Reprenez l'extrait choisi de "Lundi 8 février" à "voici trois exemples." en remplaçant "accrochages" par "affrontements".

··· Extrait choisi

Lundi 8 février 2016

J’ai participé le vendredi 5 février 2016 à l’émission de France-2, Ce Soir (ou Jamais). Cette émission est un débat, parfois court et chaotique, entre 8 personnes sous la houlette de l’animateur, Fréderic Taddei. Ceux qui ont vu l’émission[1] , et l’on annonce 422 000 spectateurs (soit 6,1% de «part du marché »), ont pu constater que plusieurs accrochages m’avaient opposé à M. Philippe DOUCET, député du PS, élu de la 5ème circonscription du Val-d’Oise. De ces accrochages, je retire que, dans un débat, c’est bien souvent l’inconscient qui parle. En voici trois exemples.

La justice, monsieur, et non la bienveillance !

······
··· Jeu de données

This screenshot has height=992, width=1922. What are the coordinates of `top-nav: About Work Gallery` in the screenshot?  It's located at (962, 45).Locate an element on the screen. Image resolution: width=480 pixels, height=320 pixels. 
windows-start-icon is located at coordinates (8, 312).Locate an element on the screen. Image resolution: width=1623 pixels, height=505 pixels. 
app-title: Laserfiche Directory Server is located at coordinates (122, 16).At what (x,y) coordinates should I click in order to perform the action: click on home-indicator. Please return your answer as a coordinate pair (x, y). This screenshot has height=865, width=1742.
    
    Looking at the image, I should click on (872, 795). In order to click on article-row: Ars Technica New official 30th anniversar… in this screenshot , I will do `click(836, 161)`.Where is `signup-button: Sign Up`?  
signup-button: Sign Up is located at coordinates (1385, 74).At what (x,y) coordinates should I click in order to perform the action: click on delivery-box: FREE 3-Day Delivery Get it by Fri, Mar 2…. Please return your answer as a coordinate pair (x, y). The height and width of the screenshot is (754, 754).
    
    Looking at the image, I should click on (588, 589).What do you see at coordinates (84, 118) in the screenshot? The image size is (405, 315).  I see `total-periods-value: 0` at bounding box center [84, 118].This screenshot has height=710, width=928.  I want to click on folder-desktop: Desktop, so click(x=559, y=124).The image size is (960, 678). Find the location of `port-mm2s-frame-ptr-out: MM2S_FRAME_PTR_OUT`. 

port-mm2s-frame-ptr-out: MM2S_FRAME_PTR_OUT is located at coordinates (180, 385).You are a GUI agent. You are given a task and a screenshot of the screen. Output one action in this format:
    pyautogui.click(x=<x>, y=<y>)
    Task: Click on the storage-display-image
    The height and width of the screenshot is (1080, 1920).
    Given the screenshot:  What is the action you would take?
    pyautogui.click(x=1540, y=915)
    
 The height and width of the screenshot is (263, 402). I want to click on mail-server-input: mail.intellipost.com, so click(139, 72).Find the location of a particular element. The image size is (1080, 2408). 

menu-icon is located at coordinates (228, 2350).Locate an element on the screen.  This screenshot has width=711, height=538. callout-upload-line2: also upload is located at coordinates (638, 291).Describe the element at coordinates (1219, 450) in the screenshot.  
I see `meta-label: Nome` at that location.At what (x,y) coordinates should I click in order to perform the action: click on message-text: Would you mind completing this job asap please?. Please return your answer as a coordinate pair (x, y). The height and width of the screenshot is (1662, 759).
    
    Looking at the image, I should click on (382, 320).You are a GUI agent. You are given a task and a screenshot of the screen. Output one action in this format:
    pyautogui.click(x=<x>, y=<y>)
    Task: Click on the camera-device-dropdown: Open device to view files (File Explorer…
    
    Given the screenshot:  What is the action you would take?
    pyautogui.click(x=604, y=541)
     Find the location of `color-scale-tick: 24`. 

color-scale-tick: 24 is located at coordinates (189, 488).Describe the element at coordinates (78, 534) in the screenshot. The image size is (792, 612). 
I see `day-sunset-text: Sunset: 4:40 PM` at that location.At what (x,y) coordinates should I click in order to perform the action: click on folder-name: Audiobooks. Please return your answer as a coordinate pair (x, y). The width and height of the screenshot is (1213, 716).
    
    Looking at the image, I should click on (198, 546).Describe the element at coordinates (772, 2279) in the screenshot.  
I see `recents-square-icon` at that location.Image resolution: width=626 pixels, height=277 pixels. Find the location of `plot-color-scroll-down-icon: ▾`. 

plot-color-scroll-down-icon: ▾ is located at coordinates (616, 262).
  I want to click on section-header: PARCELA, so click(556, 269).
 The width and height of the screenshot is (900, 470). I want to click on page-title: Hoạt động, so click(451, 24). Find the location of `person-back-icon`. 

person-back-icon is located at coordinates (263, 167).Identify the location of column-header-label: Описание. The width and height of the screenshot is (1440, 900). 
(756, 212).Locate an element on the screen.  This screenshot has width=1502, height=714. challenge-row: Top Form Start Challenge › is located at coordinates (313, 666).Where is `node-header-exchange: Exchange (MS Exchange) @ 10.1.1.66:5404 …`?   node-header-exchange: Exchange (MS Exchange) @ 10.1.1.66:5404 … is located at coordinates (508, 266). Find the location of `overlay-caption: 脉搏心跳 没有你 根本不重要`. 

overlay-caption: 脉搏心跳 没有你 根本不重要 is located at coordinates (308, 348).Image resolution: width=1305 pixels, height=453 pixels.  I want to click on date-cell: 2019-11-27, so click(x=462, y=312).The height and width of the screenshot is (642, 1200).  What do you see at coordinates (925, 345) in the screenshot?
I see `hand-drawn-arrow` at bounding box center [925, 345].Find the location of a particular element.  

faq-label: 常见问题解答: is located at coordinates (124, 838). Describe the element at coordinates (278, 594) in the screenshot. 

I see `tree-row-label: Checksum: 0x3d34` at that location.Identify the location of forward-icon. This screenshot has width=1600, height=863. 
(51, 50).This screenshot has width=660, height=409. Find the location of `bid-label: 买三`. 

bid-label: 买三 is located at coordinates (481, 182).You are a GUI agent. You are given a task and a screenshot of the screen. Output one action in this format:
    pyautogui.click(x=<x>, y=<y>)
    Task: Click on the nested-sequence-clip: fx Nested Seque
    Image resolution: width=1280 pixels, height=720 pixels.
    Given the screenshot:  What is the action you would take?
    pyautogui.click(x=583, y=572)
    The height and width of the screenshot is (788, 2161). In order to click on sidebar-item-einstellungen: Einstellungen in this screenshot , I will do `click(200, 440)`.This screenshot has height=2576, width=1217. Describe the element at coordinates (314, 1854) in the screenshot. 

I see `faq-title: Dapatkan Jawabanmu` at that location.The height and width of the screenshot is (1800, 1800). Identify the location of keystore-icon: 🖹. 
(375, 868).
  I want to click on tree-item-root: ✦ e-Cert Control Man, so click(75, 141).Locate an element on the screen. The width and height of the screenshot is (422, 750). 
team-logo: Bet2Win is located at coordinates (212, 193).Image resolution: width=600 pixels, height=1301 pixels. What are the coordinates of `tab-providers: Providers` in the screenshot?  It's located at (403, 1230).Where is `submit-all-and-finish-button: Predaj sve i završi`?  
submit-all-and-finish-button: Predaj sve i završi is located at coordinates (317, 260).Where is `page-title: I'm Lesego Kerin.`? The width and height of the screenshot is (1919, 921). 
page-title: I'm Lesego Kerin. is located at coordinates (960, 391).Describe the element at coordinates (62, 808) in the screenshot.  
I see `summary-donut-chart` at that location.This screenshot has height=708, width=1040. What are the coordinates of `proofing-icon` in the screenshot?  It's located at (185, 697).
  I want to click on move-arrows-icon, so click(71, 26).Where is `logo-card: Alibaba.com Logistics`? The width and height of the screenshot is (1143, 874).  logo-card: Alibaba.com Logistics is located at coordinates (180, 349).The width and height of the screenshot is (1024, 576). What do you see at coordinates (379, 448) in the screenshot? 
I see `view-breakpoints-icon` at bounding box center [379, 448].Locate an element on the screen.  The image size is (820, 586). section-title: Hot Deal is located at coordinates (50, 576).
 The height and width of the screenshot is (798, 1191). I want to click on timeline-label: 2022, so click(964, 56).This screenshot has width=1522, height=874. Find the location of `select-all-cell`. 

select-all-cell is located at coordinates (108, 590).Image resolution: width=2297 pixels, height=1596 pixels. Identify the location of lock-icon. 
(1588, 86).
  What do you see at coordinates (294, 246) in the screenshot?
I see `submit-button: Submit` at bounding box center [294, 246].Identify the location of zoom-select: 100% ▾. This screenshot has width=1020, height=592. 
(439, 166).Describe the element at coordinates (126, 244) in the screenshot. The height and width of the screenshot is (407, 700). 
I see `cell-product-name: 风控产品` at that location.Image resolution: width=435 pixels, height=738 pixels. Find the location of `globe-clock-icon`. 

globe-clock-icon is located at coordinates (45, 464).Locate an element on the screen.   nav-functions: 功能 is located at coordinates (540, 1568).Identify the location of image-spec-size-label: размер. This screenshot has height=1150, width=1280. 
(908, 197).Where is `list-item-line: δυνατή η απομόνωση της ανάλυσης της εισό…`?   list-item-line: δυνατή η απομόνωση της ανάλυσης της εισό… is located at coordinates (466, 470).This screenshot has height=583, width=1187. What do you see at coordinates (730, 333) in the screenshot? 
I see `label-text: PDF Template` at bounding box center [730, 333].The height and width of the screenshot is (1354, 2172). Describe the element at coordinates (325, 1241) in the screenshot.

······

Réponse attendue »
Lundi 8 février 2016

J’ai participé le vendredi 5 février 2016 à l’émission de France-2, Ce Soir (ou Jamais). Cette émission est un débat, parfois court et chaotique, entre 8 personnes sous la houlette de l’animateur, Fréderic Taddei. Ceux qui ont vu l’émission[1] , et l’on annonce 422 000 spectateurs (soit 6,1% de «part du marché »), ont pu constater que plusieurs affrontements m’avaient opposé à M. Philippe DOUCET, député du PS, élu de la 5ème circonscription du Val-d’Oise. De ces affrontements, je retire que, dans un débat, c’est bien souvent l’inconscient qui parle. En voici trois exemples.